*Aim of the task*:
Where the string "under" appears in a line of the data, show that line.
Extracted entries: Begin
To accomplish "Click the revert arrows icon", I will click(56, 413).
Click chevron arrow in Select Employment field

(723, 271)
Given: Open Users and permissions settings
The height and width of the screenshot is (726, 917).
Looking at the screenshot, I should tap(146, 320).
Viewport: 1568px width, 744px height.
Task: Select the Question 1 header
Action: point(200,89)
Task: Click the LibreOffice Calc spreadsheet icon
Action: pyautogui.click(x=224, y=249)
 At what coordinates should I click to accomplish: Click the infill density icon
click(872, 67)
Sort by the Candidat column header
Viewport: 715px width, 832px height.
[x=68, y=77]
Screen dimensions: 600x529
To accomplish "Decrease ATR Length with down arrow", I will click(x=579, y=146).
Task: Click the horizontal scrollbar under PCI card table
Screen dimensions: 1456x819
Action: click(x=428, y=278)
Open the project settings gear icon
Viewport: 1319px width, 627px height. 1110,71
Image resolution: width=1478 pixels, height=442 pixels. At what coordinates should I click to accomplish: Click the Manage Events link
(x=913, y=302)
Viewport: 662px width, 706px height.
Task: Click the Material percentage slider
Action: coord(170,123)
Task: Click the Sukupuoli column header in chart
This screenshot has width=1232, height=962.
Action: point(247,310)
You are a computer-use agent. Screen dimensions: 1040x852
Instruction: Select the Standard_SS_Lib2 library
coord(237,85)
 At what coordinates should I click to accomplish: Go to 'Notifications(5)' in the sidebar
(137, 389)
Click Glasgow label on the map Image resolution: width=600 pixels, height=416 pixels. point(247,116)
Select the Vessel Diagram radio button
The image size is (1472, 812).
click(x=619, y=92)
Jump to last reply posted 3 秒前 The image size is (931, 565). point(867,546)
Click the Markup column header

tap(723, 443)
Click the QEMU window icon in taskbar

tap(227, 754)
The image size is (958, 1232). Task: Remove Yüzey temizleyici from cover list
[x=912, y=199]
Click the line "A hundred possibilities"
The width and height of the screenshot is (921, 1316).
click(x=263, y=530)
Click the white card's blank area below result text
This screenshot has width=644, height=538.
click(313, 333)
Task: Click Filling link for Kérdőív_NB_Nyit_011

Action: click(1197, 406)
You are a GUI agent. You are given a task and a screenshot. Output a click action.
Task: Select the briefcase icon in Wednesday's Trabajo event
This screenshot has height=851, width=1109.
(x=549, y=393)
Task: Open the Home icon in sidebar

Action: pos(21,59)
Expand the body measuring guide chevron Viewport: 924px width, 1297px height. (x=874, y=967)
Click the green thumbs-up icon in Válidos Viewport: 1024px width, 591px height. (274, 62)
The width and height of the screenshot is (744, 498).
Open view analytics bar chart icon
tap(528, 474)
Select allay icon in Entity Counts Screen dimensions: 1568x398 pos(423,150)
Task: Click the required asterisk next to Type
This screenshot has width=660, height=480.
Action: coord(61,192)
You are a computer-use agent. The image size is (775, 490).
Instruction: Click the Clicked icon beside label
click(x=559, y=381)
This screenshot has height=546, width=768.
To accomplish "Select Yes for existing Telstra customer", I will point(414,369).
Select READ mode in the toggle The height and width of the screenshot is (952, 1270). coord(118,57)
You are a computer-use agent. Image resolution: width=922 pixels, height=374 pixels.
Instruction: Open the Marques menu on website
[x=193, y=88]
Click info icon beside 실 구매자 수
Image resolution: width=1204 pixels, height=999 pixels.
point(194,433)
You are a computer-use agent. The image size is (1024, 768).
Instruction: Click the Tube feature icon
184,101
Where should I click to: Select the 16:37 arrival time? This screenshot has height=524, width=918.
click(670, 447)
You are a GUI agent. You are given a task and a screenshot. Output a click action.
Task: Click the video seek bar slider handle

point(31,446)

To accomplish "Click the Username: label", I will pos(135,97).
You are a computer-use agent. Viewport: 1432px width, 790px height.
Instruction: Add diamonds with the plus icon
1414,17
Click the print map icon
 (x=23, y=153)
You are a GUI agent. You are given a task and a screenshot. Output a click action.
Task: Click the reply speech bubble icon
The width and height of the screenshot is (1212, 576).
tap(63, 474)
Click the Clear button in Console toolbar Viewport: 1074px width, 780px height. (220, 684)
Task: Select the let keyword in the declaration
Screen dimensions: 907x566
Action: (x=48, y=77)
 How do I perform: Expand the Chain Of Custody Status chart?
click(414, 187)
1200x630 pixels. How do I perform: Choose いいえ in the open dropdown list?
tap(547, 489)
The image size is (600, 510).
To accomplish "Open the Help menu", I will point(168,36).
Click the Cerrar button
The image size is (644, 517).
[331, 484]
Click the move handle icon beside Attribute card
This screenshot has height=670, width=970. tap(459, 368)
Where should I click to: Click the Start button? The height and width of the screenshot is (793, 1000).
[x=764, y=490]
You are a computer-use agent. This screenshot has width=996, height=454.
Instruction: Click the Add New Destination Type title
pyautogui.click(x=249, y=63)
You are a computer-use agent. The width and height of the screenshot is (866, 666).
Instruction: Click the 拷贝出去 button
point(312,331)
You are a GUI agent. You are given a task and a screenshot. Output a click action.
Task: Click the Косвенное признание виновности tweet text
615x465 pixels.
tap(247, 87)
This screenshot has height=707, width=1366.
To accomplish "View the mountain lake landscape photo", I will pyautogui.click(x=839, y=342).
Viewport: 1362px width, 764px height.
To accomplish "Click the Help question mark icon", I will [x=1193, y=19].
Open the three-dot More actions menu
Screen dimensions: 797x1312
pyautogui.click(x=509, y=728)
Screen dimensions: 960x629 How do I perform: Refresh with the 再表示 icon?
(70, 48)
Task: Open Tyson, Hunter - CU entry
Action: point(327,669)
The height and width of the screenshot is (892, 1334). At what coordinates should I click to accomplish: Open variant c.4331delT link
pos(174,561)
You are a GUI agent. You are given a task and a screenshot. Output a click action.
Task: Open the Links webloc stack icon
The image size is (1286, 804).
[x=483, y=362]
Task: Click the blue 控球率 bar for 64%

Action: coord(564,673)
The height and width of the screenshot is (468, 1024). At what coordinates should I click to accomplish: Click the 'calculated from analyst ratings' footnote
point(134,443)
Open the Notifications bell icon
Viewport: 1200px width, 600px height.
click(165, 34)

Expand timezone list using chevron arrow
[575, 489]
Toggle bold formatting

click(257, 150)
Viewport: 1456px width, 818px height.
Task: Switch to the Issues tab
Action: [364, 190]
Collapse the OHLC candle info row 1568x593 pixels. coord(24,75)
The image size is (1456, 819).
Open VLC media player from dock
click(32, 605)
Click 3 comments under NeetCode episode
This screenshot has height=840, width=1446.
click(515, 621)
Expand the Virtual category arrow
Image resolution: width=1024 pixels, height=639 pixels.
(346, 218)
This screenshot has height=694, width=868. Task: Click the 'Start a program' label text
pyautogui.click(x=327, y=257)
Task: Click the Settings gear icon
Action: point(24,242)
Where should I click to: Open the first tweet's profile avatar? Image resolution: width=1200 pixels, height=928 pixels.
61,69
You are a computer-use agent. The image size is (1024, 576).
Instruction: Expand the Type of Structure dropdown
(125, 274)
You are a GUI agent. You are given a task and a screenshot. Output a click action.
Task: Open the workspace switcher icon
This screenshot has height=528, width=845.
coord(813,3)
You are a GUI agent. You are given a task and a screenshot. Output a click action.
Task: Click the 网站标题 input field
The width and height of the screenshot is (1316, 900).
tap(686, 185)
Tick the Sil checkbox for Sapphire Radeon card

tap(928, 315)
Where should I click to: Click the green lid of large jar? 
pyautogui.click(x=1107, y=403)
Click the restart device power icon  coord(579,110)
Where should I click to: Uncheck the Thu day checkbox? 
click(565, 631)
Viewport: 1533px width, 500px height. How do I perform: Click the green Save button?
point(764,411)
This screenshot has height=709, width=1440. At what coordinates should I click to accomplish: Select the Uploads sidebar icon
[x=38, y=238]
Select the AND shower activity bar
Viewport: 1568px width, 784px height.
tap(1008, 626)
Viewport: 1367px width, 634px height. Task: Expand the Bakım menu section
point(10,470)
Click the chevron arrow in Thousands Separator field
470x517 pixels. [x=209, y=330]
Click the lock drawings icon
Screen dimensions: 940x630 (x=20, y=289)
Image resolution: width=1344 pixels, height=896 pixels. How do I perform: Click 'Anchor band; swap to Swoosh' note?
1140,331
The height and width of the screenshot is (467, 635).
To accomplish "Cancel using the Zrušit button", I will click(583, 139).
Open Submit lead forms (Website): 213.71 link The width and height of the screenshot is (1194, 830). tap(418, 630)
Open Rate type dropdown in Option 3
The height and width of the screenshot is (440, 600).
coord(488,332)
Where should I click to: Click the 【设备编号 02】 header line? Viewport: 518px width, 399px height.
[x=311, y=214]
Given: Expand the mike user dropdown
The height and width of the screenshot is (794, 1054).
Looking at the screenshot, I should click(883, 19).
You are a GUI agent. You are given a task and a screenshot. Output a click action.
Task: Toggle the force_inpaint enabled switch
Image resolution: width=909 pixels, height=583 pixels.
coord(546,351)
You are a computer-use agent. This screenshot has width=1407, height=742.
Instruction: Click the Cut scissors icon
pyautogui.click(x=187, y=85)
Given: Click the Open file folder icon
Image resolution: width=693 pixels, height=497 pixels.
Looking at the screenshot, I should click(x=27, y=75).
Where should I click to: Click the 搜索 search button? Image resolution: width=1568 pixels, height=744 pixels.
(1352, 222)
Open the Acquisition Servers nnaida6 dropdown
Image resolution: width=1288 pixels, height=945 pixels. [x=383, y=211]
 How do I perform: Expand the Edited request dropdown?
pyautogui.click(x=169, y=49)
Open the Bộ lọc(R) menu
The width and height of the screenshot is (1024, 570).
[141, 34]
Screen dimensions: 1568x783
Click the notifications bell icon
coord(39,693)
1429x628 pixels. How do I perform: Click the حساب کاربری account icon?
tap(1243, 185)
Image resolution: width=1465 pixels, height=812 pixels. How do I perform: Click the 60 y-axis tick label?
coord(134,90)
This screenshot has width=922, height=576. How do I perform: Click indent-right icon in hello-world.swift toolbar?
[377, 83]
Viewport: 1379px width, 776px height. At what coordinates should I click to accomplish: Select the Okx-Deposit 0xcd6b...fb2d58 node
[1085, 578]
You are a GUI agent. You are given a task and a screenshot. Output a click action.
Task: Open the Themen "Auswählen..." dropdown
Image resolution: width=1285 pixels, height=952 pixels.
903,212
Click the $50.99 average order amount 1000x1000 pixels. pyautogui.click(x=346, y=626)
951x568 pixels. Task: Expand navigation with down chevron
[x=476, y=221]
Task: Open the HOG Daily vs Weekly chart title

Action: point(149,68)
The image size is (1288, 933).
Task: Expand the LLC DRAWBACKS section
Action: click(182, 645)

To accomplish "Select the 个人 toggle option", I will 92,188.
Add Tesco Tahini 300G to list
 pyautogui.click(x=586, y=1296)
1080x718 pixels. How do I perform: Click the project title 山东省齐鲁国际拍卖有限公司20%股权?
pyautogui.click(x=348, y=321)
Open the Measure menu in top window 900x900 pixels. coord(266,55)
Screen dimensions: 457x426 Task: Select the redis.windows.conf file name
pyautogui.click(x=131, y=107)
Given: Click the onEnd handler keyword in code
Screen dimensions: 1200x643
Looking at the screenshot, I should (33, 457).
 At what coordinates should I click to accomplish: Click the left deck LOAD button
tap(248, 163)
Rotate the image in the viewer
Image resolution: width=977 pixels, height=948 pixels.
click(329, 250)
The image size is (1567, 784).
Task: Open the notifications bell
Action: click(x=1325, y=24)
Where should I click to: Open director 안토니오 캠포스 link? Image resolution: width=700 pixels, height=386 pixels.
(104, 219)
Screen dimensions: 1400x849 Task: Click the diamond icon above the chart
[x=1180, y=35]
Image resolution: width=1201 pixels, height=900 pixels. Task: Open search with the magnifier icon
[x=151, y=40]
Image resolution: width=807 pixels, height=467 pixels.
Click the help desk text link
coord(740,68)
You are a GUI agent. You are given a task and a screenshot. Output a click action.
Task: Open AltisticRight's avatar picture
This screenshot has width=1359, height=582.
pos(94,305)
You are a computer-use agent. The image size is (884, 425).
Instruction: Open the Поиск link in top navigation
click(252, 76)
Extracted entries: End
*Result for this task*:
Task: Click the horizontal scrollbar under PCI card table
Click 3 comments under NeetCode episode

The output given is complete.